Travel

The Pantanal, Brazil – Our Travelling Tips for 2020

“Bon appetite.” quips James Bond, as his screaming foe is reduced to a bloody foam by a seething pool of flesh-eating piranha. As I stand barelegged and armed with a pitiful bamboo fishing rod, on the edge of an inky black swamp teeming with piranha, I realize that this is no time for quips. Fresh underpants, perhaps, but not jocularity. I am about to wade into the swamp, up to my waist, and attempt to catch a few of the ferocious little beggars. How the hell did I get into this?

Piranha fish, face-on, the Pantanal, Brazil

Image source: plansouthamerica.com

A few days earlier my partner and I had crossed the border from Argentina to Brazil, we traveled from San Antonio, Texas with travellens.com. Our senses and time had been filled to the brim by Argentina’s irresistible vibrancy and diversity. Now, on a deathly quiet, Sunday in Foz do Iguaçu, we had no idea what to do next. Expertly bribing our hostel owner to part with his trusty Rough Guide to Brazil we landed upon a destination that appealed to our mutual love of wildlife. We were heading northwest to the Pantanal.
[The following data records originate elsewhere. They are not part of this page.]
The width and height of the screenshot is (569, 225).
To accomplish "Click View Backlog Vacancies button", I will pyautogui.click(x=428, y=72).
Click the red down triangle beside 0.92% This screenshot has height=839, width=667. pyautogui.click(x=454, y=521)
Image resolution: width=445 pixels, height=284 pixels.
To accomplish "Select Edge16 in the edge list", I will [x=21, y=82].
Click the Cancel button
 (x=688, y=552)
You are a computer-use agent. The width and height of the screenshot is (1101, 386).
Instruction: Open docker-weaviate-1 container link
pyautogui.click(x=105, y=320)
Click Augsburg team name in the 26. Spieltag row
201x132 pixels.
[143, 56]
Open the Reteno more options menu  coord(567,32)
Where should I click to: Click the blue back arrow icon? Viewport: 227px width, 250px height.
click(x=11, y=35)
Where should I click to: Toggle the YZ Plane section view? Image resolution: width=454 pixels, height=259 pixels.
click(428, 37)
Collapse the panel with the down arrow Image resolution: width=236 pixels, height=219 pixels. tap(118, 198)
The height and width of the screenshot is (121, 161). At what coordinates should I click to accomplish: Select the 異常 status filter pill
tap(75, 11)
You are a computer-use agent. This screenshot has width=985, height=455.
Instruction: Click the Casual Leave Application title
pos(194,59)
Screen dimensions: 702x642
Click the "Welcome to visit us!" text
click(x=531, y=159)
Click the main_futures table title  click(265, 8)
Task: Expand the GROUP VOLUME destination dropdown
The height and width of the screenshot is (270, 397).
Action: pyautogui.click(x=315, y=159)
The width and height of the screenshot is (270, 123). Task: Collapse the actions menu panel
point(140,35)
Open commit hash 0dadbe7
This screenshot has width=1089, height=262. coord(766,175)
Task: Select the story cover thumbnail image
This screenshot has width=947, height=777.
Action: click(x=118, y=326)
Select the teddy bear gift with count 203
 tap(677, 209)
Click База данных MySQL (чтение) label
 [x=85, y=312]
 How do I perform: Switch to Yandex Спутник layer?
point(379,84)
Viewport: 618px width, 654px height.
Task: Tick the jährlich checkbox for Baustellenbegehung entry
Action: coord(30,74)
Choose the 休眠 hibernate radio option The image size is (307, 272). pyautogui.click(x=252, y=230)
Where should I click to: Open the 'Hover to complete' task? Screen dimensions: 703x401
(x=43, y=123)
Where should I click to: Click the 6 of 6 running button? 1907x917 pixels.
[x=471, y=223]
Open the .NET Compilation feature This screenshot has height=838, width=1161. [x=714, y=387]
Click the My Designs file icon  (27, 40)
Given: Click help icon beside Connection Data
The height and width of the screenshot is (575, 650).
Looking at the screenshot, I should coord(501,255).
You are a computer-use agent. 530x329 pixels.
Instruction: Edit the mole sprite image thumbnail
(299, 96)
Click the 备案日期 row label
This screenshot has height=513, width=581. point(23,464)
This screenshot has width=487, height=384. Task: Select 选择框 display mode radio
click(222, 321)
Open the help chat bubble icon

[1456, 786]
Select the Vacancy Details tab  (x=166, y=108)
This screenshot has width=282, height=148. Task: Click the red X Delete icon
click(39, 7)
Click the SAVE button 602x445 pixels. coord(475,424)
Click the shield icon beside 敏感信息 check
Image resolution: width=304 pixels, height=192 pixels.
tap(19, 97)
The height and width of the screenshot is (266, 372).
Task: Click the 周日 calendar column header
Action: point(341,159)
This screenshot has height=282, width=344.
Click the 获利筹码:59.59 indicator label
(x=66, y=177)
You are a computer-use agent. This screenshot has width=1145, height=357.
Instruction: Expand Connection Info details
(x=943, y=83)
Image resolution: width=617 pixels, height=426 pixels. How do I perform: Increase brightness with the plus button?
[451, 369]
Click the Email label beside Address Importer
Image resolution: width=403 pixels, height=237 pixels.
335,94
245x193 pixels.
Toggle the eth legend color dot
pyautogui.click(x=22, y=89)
Extending from Brazil into Bolivia and Paraguay the Pantanal, a UNESCO world heritage site, is the largest wetland area on Earth. It provides unrivaled access to South America’s most exotic wildlife, including the exquisite but endangered Hyacinth Macaw, the Giant Armadillo and the Capybara (an aquatic guinea pig the size of your average labrador).

Getting to the Pantanal is straightforward

You can fly from Brazil’s major cities or opt -as we did- for an all-in overland package tour where the choice of accommodation ranges from a basic tent to a luxury hotel. We chose a budget tour offered by what is now called the Hostel Campo Grande, in the bustling town of, er, Campo Grande. Payment of a modest sum secured us return transport by bus ( a five-hour journey each way), four nights basic dormitory accommodation, three meals each day, a range of activities and a free night’s stay at the hostel upon our return.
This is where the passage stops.